Ma se il vino italiano sta ottenendo grandi successi e riconoscimenti di pubblico sul piano dell'incoming, altrettanto non si può dire sul fronte dell''out”, ovvero, delle spedizioni all'estero. Secondo i dati di Wine Monitor di Nomisma, infatti, la Campania a fronte di un vigneto che rappresenta il 10% delle superfici vitate nazionali, una produzione che copre una quota del 4% della produzione vitivinicola nazionale poi sul fronte delle spedizioni di vino rappresenta appena l'1% del fatturato estero del vino made in Italy.

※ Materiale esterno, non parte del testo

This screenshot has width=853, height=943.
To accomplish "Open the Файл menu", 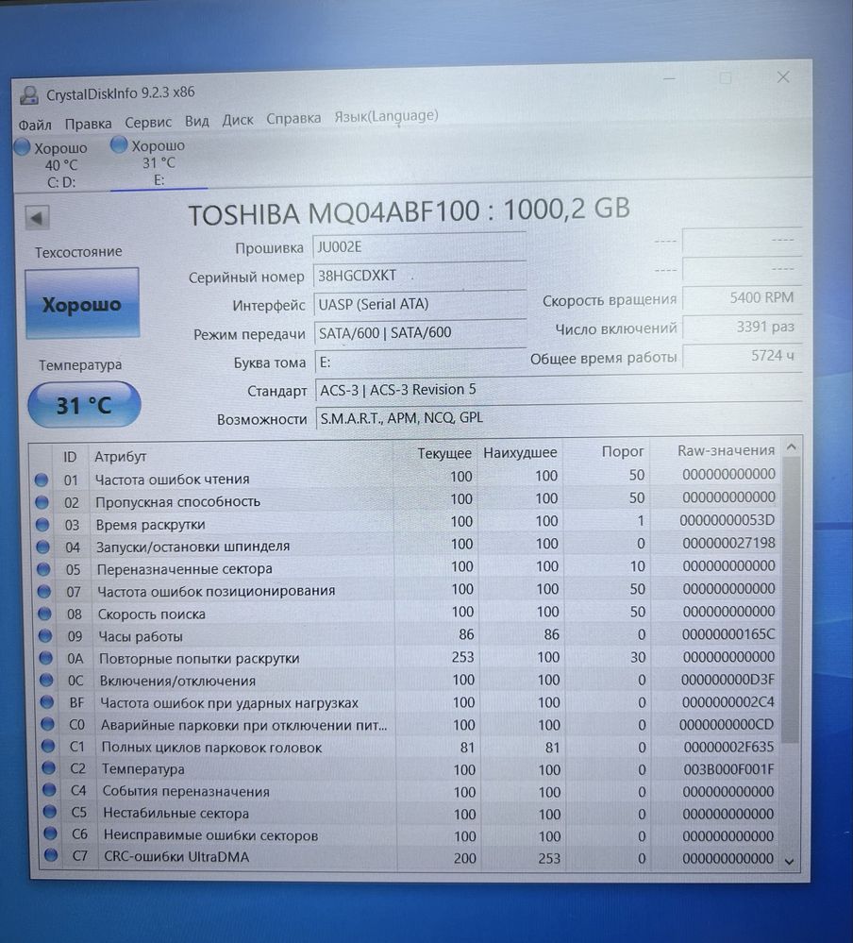I will pos(35,125).
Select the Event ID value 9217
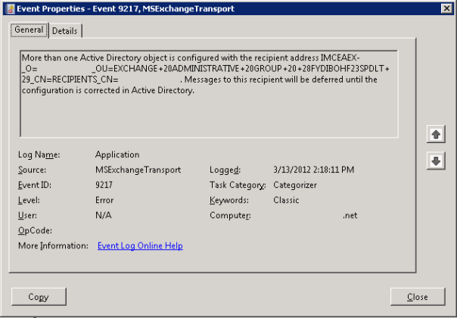Viewport: 457px width, 318px height. (x=104, y=186)
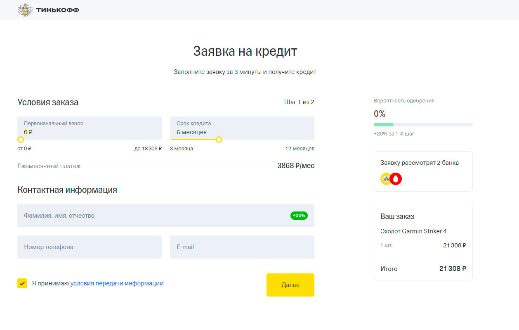Screen dimensions: 519x330
Task: Click the до 18 308 ₽ maximum label
Action: point(148,149)
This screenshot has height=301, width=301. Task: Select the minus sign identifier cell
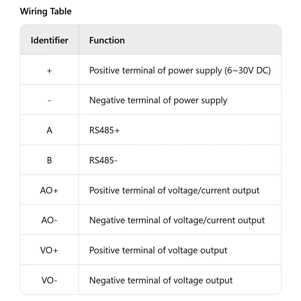49,100

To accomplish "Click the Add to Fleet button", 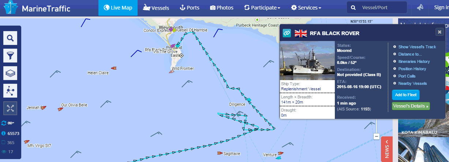I will click(x=405, y=95).
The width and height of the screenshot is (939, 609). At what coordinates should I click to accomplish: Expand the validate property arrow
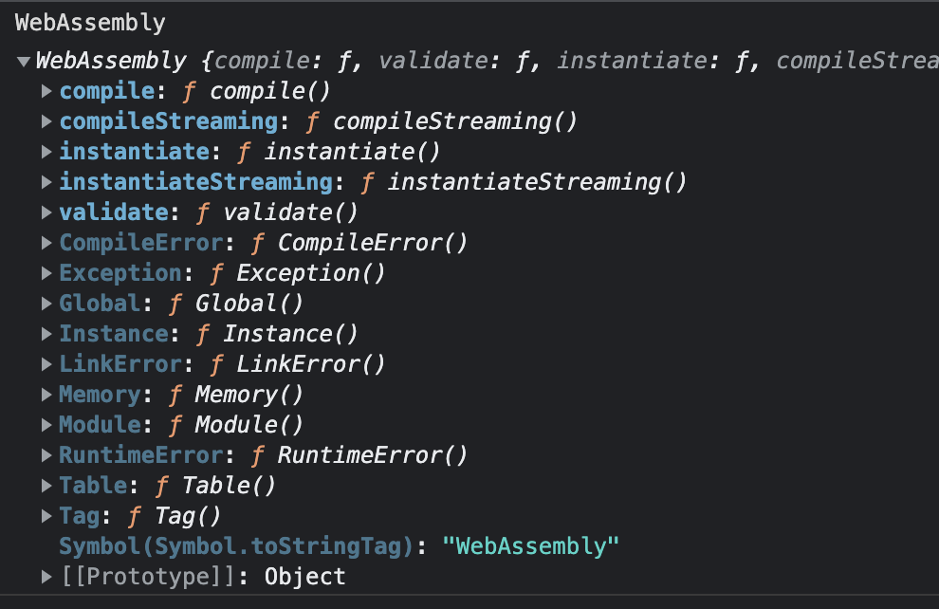click(46, 212)
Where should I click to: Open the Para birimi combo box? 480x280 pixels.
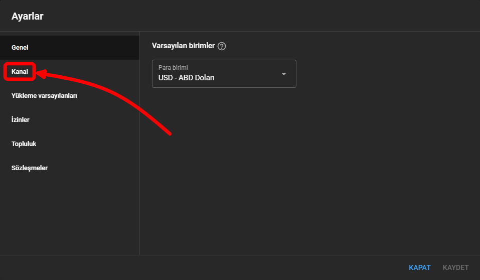coord(224,74)
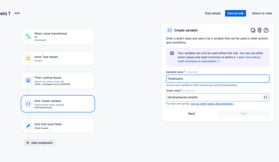Delete component using trash icon
This screenshot has width=279, height=162.
259,30
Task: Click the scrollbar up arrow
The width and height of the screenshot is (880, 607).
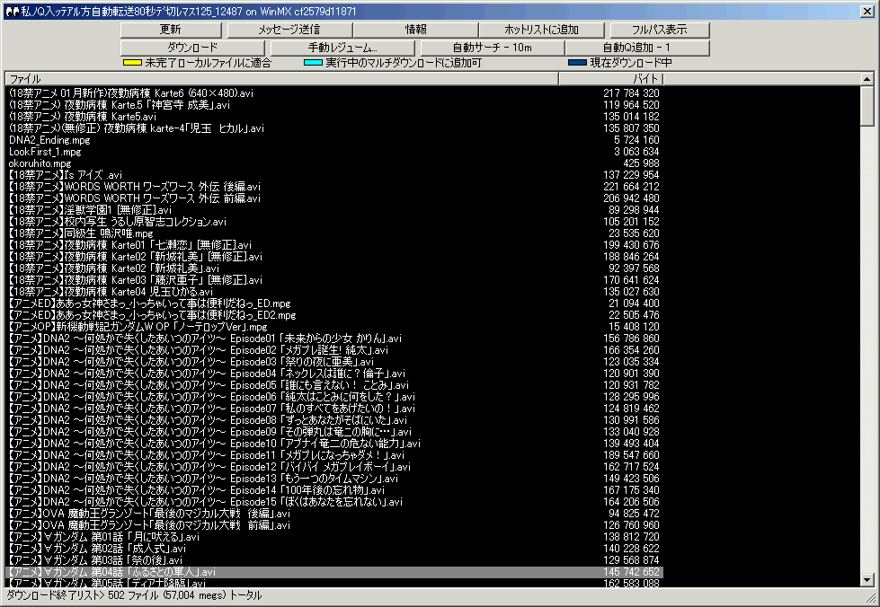Action: pyautogui.click(x=867, y=79)
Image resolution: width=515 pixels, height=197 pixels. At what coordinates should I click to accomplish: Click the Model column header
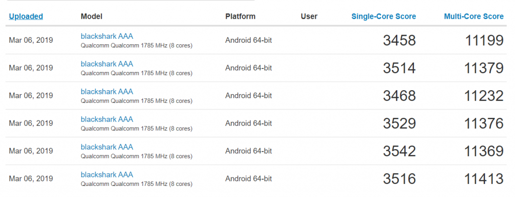(92, 17)
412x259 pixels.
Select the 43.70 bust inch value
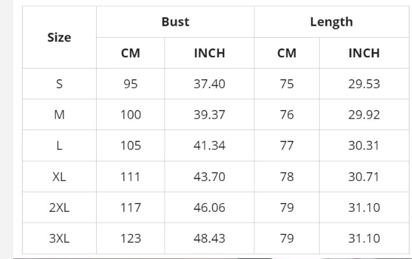pyautogui.click(x=209, y=177)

«Le cantine italiane – ha aggiunto la funzionaria dell'Ice di Londra, Gabriella Migliore – ancora non hanno messo a fuoco gli adempimenti necessari per esportare, nel post Brexit, nel Regno Unito, uno dei primi tre mercati esteri per il vino italiano. Di fatto l'entrata in vigore dei nuovi adempimenti burocratici previsti per il fatto che il Regno Unito è ormai un paese extracomunitario è stata, fin qui, posticipata. Ma già dal 2023 entreranno in vigore l'obbligo di eleggere un importatore ufficiale (Fbo, food Business Operator) e ci sarà un innalzamento delle accise sul vino. Le aziende devono attrezzarsi e seguire con attenzione questi sviluppi. Mentre spesso non hanno un sito aziendale in inglese con listini espressi anche in sterline ma solo in euro».

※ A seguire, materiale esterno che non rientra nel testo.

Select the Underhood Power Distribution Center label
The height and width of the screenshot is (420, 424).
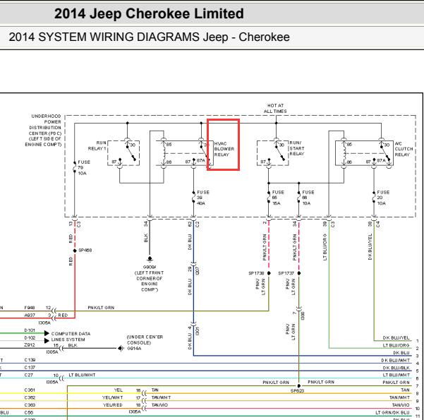coord(43,130)
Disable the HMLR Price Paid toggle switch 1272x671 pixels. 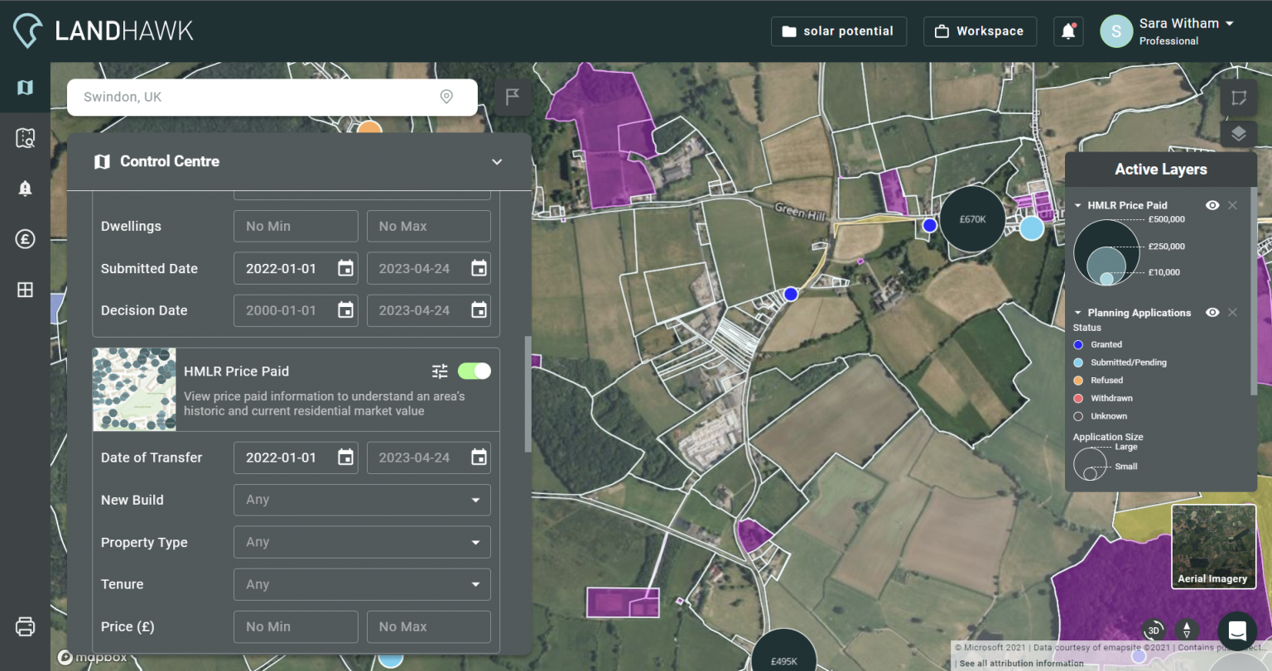click(x=474, y=371)
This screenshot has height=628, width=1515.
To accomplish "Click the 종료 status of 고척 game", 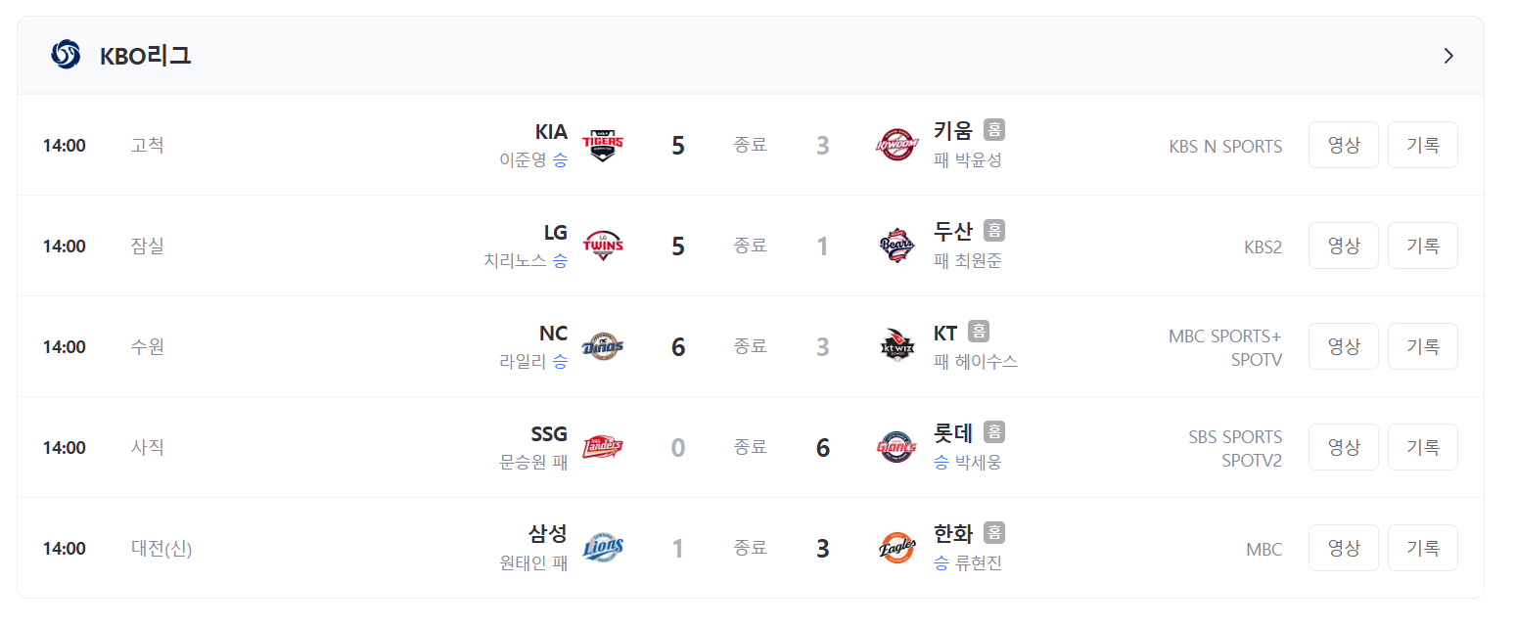I will [x=751, y=145].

«Siamo decisi a cavalcare questo positivo trend dell'enoturismo – ha aggiunto l'assessore all'Agricoltura della Regione Campania, Nicola Caputo – e per questo stiamo studiando una cornice di regole regionali per accompagnare il settore. Altro tema invece è quello dell'export. Su quel fronte dobbiamo lavorare prima sulla razionalizzazione delle denominazioni d'origine. In Campana ce ne sono troppe, molte delle quali di territori che è difficile promuovere, difficili da far comprendere ai consumatori stranieri. Per questo ho proposto l'istituzione di una Dop Campania, un marchio ombrello per diverse produzioni più piccole che farebbero fatica ad accedere ai mercati di paesi lontani. Un'iniziativa che punta a replicare quanto effettuato da anni in Francia con le Aoc, e più di recente in Italia con la Doc Sicilia. Anche quella Doc regionale parti tra mille polemiche e perplessità e oggi, con 90 milioni di bottiglie prodotte, è uno dei casi di maggior successo nell'Italia del vino».